After that I kind of freaked out. Just too much going on. I couldn’t handle it. And my first love tried to **** himself in the months following. I think, after almost four years of companionship, we had *** only a handful of times, and it got easier and easier for me. But he tried to **** himself after we were “off” again. So I went right by his side, trying to piece together his life so he could be at peace. And not have the turbulent mind he had. And we were together. But then I had gotten up the courage to break it off again, and for good. We needed to move on. I knew what I was going to say to him, I knew I wanted to be close and have one last moment together. Finality. Closure.
But he said, “you kissed another guy. You cheated on me.” And in my head I was like no **** really what about the multiple girls that were your “friends” that you cheated on me with. Throughout the entire relationship? But I said yes, he kissed me. And I’m sorry. And he said, “We’re done.” And got up and walked off, leaving me on the curb in front of his house. No words can describe the torture it was to finally be done. And to have it be on his terms, with no closure. He was so cold. I hated it when he was like that. It was like looking in a mirror.

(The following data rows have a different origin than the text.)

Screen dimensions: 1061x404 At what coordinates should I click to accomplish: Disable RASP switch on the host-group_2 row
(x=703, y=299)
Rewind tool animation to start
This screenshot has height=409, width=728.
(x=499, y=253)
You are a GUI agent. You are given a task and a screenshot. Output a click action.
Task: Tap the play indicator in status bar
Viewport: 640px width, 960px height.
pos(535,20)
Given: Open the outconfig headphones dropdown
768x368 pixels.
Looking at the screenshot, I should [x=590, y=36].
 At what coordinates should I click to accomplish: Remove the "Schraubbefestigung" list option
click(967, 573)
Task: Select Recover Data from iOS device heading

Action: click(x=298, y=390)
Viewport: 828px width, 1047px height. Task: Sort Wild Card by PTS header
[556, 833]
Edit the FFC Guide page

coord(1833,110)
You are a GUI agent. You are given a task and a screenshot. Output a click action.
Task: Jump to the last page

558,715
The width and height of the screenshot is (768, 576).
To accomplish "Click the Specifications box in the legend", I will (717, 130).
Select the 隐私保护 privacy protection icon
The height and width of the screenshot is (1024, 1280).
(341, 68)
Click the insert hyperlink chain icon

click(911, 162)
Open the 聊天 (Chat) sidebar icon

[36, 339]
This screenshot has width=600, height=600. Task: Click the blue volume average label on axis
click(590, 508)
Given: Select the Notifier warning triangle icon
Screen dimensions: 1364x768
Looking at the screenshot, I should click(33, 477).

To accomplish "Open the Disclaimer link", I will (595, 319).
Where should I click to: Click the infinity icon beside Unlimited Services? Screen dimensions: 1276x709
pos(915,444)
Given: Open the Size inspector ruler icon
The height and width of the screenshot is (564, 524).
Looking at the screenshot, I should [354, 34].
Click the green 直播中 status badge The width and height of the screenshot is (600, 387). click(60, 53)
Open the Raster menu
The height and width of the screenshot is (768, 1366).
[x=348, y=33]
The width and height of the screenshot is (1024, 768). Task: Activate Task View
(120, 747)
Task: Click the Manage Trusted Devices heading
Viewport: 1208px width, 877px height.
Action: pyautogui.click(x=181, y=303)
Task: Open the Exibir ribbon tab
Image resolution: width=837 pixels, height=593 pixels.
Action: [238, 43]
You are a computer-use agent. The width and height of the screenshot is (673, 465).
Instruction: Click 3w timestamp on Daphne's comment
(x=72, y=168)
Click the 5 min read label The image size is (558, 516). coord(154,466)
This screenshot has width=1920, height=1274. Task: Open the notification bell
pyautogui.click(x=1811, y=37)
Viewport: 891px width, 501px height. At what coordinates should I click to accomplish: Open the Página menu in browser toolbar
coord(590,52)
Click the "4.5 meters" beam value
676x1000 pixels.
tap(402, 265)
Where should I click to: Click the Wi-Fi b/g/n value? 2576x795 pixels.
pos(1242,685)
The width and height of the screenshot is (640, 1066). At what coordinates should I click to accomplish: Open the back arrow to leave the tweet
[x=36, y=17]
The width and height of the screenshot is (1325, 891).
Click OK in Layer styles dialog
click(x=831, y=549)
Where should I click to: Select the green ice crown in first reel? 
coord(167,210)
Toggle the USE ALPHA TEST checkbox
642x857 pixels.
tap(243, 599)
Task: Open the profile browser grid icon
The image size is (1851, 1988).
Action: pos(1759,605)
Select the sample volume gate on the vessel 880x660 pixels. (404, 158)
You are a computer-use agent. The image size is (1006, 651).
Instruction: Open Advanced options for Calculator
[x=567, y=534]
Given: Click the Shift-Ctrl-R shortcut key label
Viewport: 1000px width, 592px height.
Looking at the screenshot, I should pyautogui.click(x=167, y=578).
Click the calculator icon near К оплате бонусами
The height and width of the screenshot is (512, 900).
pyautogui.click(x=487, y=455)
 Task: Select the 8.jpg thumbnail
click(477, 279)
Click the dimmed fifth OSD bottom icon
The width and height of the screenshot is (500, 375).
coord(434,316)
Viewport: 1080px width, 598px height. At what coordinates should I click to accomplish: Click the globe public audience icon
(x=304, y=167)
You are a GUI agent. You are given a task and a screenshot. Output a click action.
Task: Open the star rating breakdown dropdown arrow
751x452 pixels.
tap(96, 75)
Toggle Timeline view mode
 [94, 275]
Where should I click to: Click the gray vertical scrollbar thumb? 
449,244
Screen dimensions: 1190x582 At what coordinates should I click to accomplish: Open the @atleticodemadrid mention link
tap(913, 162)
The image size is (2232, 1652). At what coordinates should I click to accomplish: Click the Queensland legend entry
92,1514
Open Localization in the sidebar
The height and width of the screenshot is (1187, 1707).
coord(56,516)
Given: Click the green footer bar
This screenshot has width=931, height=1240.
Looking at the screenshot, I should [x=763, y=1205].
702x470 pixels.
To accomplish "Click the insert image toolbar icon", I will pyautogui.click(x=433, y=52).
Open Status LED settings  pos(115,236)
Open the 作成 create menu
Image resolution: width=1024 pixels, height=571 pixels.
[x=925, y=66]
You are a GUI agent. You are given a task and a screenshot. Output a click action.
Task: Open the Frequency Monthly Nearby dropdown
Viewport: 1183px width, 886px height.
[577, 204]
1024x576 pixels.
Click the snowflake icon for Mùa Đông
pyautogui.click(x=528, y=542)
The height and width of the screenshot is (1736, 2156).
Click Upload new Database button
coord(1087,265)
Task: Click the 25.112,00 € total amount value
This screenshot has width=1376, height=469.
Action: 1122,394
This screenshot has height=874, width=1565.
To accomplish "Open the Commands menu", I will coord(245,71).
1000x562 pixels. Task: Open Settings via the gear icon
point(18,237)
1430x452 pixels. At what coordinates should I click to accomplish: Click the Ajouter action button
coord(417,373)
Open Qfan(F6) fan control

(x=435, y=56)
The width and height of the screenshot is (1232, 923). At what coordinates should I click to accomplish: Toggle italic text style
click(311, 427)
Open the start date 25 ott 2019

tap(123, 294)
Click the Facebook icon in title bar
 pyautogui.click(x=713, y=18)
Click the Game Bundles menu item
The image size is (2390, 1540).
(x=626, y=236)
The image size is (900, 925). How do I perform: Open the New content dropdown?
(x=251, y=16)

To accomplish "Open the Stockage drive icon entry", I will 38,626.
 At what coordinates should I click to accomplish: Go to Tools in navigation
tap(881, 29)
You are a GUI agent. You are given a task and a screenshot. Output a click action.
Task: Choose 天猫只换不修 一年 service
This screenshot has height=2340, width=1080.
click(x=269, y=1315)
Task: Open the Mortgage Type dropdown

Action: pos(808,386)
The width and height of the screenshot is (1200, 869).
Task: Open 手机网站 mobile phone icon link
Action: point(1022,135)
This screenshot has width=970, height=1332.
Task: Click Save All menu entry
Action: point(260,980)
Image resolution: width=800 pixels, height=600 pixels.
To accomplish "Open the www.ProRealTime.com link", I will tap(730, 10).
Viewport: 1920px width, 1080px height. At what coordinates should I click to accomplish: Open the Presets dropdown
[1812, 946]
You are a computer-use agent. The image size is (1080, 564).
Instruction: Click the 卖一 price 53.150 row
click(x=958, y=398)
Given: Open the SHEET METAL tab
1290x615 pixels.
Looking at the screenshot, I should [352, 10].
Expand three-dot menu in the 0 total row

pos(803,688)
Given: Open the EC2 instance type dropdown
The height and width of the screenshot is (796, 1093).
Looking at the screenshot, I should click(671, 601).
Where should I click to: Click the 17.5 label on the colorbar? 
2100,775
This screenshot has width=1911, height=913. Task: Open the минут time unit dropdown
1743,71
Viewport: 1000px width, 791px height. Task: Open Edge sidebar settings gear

And that’s all I can talk about.
Funny timing, it’s 7:30 am. No sleep since yesterday at 8:00 am. Ramblings of a tormented soul.
But that was the thing I did tonight. Remember my earliest memories, and go through my life in chronological order. Accepting that it happened. At least to this point. I think I’ll keep going tonight, we’ll see.
But it’s wednesday, and I definitely need to shower for work.